The Fitzwilliam Quartet was based in Cambridge, and its talented young leader was Christopher Rowland. This quartet recording dates from 1980, but it was in the 1990's that I got to know Dr Rowland as head of chamber music at the Royal Northern College of Music. Each winter he used to put on a set of concerts by his students, taking as its theme either a specific composer, e.g. Mendelssohn, or a certain type of music, e.g. the string quartet. The standard was unfailingly high, and it will not be possible to forget the dominating presence of the tall energetic figure striding around in what seemed to be the only outfit of clothes that he owned and introducing the performers with enormous wit and charm. One year we were told that he was ill, and a few months later we learned that he had died of cancer - I don't suppose he can have been much more than 50. I have owned this magnificent performance of the Franck quartet for many years, and I remember trying to tease Rowland about the sleeve note on the vinyl edition, which complained in passing about the strenuous demands of the way the work is scored. Rowland did not seem to know what I was talking about, and not surprisingly, as it turns out that he had not written the note in question, as I had thought he had.
The point that the viola player (author of the note) made is worth considering more seriously than if he had been just been griping at the hard work this quartet imposes on its players. The double-stopping is more or less constant, and this indicates something important - this quartet has actually moved away from Haydn's concept of four soloists and is really a work for a chamber orchestra of four strings. There is plenty of double-stopping in Brahms's quartets too, I quite agree, far more than Beethoven would have used, but the concept remains basically Haydn's, as it does in the later quartets of Bartok Britten and Shostakovich. Franck's has a different sound to it altogether, and the liner note writer also seems to suggest this point when he says that harmony is as important as melody here. A full-bodied tone is a prime requirement, and the way the Fitzwilliam players rise to that particular challenge, faithfully supported by the recording, is one thing that has commended this performance to me for so long. The other thing is the quality of the composition itself. It is a deeply original work, and it is a deeply beautiful and moving one. The sonata form, bequeathed to mankind by Haydn and Beethoven, its gospel preached by Donald Francis Tovey, is strained to or past its limits here. The melodies are still separate in the traditional manner, but only just. We are starting to hear `continuous melody' as per Wagner, and in something like the style adopted by Faure in his later chamber pieces.

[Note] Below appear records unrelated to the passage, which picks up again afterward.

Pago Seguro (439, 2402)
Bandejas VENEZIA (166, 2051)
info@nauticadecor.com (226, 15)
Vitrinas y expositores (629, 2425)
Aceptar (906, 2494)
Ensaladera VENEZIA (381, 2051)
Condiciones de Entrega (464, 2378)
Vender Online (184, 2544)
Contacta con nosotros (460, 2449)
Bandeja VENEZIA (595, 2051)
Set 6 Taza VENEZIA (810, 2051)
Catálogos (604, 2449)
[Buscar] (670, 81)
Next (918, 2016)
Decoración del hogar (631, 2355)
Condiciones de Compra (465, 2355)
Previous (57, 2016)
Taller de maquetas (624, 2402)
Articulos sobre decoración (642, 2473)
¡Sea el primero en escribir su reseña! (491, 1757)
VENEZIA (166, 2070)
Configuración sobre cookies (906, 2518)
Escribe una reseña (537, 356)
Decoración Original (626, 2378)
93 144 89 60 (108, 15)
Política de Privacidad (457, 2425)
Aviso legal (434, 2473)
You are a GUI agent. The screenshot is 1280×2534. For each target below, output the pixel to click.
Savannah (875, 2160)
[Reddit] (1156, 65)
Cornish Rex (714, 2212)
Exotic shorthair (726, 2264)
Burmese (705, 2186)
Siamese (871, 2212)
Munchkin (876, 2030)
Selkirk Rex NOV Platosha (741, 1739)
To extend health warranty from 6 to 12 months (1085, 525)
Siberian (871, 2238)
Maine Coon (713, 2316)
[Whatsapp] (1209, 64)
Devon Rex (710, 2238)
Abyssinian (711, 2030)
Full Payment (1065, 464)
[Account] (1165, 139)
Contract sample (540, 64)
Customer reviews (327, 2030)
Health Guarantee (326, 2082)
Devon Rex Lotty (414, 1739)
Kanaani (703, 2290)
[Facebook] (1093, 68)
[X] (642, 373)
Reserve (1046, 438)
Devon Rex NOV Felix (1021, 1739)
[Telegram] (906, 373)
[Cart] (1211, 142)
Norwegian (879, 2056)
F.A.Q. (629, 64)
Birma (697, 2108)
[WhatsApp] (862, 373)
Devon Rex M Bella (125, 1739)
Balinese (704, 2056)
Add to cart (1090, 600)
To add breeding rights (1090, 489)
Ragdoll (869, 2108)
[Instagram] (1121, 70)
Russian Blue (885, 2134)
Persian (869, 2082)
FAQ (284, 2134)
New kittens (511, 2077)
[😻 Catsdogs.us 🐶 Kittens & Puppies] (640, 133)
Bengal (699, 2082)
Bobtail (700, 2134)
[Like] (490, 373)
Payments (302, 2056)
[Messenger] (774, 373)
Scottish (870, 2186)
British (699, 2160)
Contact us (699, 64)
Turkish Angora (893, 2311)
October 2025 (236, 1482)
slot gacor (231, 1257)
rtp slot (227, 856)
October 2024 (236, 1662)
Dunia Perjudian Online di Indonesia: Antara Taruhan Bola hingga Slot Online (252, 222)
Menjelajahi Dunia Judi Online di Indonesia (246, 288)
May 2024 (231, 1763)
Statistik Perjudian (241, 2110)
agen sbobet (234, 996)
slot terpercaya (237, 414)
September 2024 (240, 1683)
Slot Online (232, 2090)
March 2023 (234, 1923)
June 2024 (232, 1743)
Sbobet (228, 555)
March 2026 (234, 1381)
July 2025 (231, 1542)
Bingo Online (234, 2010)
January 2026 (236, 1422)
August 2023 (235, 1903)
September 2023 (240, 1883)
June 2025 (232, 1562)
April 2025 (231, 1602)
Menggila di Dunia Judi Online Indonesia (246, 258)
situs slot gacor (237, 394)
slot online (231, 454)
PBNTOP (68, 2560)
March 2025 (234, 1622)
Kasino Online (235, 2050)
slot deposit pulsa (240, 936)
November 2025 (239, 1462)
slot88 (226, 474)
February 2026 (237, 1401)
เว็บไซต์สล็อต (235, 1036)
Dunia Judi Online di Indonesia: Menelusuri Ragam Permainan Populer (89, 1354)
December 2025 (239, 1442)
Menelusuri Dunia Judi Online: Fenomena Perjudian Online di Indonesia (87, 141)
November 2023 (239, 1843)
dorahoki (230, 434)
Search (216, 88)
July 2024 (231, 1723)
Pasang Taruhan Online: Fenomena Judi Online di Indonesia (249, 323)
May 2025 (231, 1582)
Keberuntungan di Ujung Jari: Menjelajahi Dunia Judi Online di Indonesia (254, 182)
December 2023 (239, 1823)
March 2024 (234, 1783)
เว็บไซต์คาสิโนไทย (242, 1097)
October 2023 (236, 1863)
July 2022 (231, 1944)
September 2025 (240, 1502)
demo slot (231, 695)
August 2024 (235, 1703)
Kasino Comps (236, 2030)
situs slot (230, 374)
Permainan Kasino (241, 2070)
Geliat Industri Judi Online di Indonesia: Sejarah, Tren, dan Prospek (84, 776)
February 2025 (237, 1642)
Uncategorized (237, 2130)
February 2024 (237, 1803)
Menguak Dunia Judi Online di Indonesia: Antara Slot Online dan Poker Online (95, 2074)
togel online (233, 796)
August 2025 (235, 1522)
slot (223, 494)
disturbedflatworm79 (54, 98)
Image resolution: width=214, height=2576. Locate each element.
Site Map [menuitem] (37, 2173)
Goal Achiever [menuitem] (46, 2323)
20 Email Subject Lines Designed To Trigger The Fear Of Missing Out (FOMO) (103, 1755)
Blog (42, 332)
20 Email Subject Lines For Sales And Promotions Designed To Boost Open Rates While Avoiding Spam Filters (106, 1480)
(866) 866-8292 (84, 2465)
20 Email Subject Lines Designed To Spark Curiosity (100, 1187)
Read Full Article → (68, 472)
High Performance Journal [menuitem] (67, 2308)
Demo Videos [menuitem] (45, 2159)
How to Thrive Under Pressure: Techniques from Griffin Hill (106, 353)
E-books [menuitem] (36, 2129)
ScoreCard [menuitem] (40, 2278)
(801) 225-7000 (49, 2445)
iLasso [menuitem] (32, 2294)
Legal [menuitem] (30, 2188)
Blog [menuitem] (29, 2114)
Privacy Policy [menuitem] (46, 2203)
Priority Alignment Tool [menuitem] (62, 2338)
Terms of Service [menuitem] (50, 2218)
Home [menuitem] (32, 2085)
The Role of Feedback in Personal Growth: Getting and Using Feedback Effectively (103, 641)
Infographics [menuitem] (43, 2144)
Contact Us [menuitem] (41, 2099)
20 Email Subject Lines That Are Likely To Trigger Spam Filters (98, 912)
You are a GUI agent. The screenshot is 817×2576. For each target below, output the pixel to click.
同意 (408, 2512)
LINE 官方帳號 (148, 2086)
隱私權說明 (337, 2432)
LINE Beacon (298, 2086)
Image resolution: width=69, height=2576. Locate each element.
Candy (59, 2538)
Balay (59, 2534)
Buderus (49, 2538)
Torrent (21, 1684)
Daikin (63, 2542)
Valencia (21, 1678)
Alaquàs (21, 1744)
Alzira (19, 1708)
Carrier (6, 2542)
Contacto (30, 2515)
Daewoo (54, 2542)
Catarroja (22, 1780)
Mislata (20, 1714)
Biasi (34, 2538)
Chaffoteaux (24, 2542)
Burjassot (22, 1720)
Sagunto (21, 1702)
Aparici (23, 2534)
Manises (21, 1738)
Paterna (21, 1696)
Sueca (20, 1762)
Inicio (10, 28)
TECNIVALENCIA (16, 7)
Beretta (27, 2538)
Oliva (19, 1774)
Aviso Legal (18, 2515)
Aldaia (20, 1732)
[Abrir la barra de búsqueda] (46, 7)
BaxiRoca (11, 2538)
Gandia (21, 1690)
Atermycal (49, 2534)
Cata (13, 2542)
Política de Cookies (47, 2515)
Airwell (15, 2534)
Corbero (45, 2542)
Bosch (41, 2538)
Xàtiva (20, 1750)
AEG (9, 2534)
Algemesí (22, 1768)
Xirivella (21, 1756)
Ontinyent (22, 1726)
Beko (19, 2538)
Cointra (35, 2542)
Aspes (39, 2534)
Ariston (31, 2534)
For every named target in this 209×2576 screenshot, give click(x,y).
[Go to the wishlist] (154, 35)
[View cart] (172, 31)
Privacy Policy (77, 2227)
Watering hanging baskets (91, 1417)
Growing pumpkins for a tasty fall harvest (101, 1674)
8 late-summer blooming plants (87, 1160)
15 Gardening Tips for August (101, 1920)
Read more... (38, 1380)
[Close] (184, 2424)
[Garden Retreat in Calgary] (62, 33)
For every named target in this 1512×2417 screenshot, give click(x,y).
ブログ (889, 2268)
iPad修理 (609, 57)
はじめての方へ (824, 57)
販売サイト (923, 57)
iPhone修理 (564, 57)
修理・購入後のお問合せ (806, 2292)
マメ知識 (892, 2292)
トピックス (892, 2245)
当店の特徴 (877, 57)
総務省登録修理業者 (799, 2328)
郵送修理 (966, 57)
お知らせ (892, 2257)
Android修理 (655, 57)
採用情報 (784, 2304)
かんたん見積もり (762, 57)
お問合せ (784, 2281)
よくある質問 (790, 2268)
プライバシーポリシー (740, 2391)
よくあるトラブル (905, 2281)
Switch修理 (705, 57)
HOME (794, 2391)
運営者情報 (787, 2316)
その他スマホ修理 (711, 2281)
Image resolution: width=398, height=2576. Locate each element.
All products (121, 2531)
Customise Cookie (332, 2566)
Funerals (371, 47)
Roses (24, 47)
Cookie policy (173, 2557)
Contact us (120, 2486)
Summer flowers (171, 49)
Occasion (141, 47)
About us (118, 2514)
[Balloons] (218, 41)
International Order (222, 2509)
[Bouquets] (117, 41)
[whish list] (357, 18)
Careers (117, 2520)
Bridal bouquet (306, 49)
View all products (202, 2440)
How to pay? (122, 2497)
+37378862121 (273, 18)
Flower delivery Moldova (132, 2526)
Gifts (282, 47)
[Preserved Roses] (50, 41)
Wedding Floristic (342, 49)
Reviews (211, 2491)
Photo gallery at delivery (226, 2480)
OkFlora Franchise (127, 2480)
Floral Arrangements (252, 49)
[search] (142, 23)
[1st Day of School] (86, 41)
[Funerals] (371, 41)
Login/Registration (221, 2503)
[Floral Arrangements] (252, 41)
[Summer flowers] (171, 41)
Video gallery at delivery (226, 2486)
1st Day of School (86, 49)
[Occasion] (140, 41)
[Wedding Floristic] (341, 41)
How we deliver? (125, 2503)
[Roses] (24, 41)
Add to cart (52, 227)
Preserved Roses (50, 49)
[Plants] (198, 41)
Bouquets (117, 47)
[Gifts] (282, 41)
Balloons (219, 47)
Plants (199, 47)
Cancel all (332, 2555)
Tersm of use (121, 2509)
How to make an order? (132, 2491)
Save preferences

So there are the basic requirements for a group offering Franck's quartet. They must understand the formal structure, they must get the hang of the melodic style, and they must have the biceps to keep the tone strong through a composition nearly 50 minutes in duration. The Fitzwilliam group pass all those tests with flying colours, but most importantly of all they must feel and express the soul of this great work and its creator. How far I can judge of that obviously depends on what my own comprehension amounts to, but for what it is worth you have my word for it that you will find a great interpretation here.
An ideal filler has been selected. Franck's violin sonata is a smaller and lighter work, which is not to say it is a light work. It is in four movements, like the quartet but unlike the symphony and the piano quintet. However these are not four symphonic movements, and the sacred ritual of the Sonata Form is not gone through. The first movement is a lyric, almost a cavatina, the second is vigorous and dramatic, but otherwise totally unlike a Beethoven scherzo, the third has an improvised feel to it, and the last is the gorgeous `chiming canon' that has made this probably the most famous of Franck's compositions other than the symphony and the symphonic variations. This performance dates from 1995. The recording is good, but to my ears not quite as good as the Fitzwilliam players were given 15 years earlier. An easy, indeed facile, description of the performance would be `very French'. The style is cool, and you hear that to best effect right at the start. In the second movement Roge does not try to startle us as Argerich does in the live performance that I have from her and Ricci, and I suspect rightly not. I love that performance, I love Argerich to pieces, she is a great player, but she is not one to imitate. Is the tone here a little lacking in variety? I would not like to answer my own question, but a conscientious review ought at least to ask it. These are formidable custodians of the thesaurus of French chamber music, witness their superb set of the violin sonatas of Faure, so I am not going to rush to any critical judgment of them here. It is a fine performance on any reckoning.
I experience not one instant's hesitation in recommending this disc to anyone who can relate to Cesar Franck at all. He and Dr Christopher Rowland have now joined the ages, both at an earlier age than I have reached as I compose this notice. The living are the living,/And dead the dead shall stay. To them, requiem aeternam et lux perpetua luceat eis. To the rest of us, this music is the very light of life.